Source passage:
-- Begin --
The economy more broadly seems to be fairly steady, with the Atlanta Fed projecting fourth-quarter GDP growth to come in at 1.9%. That’s not gangbusters, but it is better than the flat growth the indicator had shown earlier in the quarter.

As a compromise, the Fed could change the language in its statement about the way it is monitoring international developments. Powell also could give a nod to the manufacturing slowdown; the headline durable goods orders for December were better than expected, but masked weak underlying fundamentals.

The repo market question

In addition to broader economic issues, the Fed has been wrestling with the level of bank reserves that the financial system requires.

To ensure that banks have “ample” reserves, the Fed has been conducting daily and longer-term market operations to allow institutions to exchange high-quality assets for the short-term cash they need to operate, in a process known as repo operations. That has allowed the Fed’s balance sheet to expand back above $4 trillion.

While the operation ostensibly was aimed at keeping overnight borrowing rates within their proscribed range, it also has coincided with a stock market rally that has almost perfectly matched the balance sheet increase. Some in the markets have been calling the expansion another form of the quantitative easing the Fed used to goose the economy during and after the financial crisis.
-- End --
Data extract:
-- Begin --
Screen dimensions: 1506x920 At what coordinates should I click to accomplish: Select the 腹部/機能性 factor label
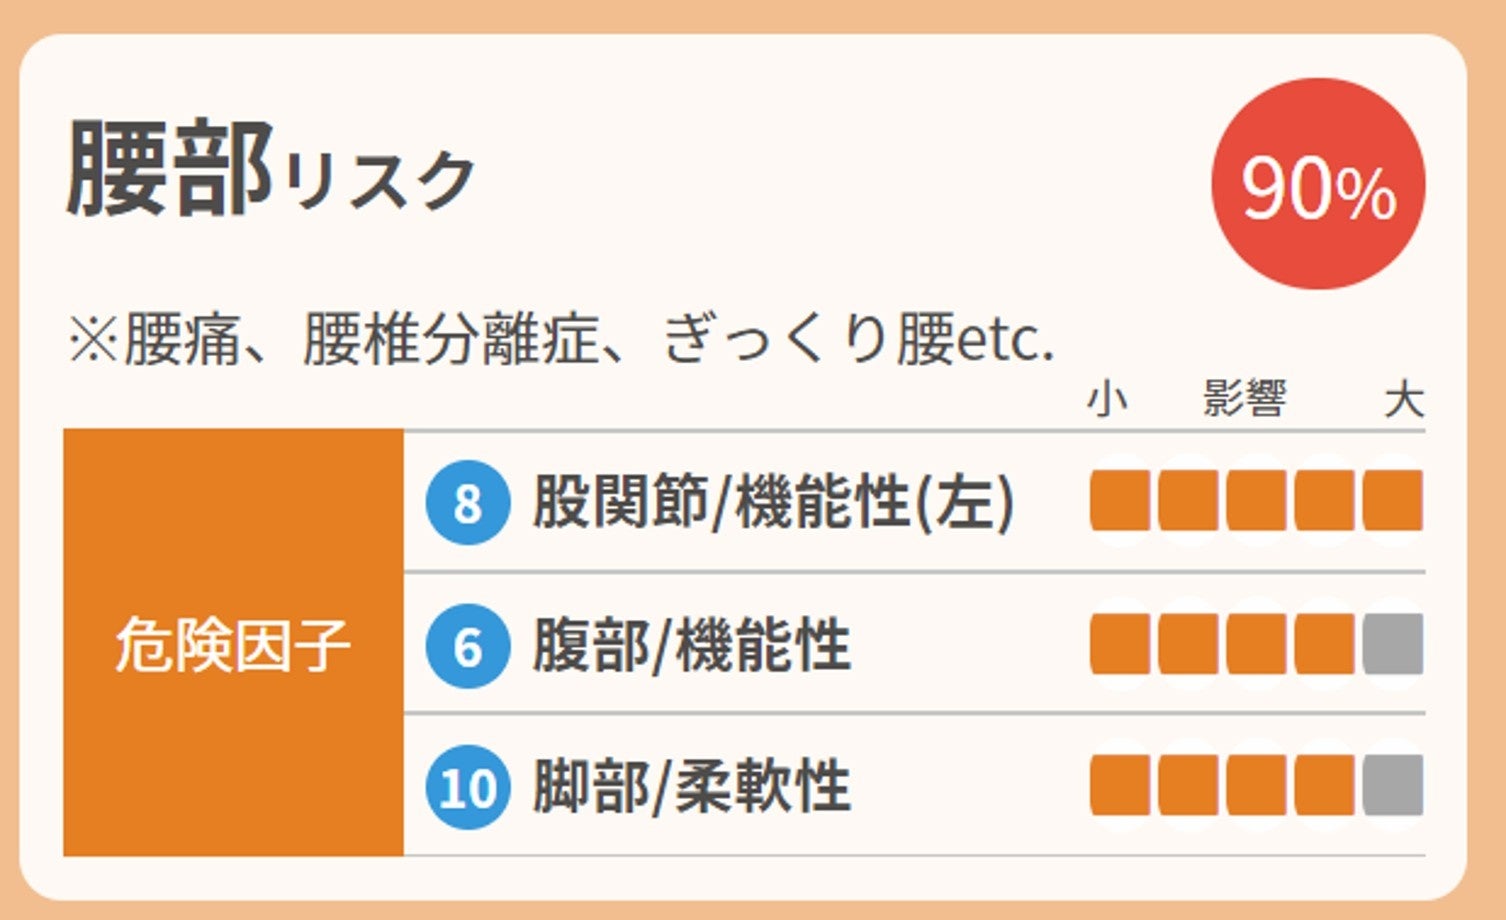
-- End --
Tasks to carry out:
(a) Summarize the Fed passage in two sentences.
(b) Please reproduce the Fed passage between the words "As a compromise, the" and "financial system requires.", inclusive.

Solutions by task:
(a) The Atlanta Fed projects fourth-quarter GDP growth of 1.9%, which beats the flat growth shown earlier in the quarter, and the Fed could change its statement's language on international developments or acknowledge the manufacturing slowdown. The Fed has also been running repo operations to keep bank reserves ample, pushing its balance sheet back above $4 trillion while a stock market rally nearly matched the increase, and some in the markets call this another form of quantitative easing.

(b)
As a compromise, the Fed could change the language in its statement about the way it is monitoring international developments. Powell also could give a nod to the manufacturing slowdown; the headline durable goods orders for December were better than expected, but masked weak underlying fundamentals.

The repo market question

In addition to broader economic issues, the Fed has been wrestling with the level of bank reserves that the financial system requires.